→ **What to do**: Check every line of the data below for the string "will", and copy the ones that hold it.

★ ★ ★ ★

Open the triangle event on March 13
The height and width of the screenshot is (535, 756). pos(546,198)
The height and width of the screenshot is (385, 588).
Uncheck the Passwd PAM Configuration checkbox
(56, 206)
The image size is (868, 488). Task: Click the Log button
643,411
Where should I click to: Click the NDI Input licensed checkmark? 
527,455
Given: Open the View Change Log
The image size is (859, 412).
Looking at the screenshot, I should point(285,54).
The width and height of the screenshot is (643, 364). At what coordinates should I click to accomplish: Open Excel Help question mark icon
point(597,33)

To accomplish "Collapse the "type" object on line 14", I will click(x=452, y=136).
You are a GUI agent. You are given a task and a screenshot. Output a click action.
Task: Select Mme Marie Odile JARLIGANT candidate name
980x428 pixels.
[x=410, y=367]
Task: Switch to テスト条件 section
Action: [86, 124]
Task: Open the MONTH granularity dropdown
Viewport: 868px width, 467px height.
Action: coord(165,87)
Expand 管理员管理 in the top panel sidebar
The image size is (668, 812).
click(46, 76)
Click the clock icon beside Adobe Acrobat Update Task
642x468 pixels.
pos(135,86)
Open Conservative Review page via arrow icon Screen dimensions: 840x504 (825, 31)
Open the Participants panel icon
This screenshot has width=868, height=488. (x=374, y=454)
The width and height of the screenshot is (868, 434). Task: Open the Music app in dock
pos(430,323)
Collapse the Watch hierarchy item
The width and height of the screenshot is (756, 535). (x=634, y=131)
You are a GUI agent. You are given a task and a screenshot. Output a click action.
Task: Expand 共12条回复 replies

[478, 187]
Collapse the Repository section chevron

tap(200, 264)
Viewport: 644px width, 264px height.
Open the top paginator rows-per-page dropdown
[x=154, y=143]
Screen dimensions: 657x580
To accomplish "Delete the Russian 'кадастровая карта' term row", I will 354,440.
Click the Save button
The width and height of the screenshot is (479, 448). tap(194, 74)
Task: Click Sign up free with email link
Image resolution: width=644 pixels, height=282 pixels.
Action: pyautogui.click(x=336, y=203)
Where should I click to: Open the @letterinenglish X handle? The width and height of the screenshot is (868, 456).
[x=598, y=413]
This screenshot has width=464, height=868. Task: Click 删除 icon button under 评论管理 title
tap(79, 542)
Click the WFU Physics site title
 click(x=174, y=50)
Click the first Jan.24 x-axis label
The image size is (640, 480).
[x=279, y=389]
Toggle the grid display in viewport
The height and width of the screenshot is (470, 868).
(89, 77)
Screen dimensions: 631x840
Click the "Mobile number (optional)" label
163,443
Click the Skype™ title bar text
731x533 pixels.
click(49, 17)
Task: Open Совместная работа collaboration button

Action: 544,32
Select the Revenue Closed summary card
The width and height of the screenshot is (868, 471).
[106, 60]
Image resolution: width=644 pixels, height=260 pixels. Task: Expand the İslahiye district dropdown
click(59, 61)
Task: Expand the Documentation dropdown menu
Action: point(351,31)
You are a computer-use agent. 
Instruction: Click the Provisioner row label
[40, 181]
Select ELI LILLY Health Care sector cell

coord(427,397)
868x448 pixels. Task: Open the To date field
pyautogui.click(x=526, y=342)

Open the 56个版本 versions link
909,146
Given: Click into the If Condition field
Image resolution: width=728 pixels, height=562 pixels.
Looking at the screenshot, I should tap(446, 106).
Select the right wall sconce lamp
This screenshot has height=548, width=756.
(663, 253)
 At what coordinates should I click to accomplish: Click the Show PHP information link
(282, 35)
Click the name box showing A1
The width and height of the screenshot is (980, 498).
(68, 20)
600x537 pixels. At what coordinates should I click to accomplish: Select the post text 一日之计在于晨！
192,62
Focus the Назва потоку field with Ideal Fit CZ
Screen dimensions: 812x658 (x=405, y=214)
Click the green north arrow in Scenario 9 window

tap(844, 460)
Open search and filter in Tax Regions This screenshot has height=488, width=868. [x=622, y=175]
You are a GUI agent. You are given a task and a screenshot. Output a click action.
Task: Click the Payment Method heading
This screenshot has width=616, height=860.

★ ★ ★ ★

→ **Answer to the problem**:
To accomplish "Collapse the "type" object on line 14", I will click(x=452, y=136).
To accomplish "Delete the Russian 'кадастровая карта' term row", I will 354,440.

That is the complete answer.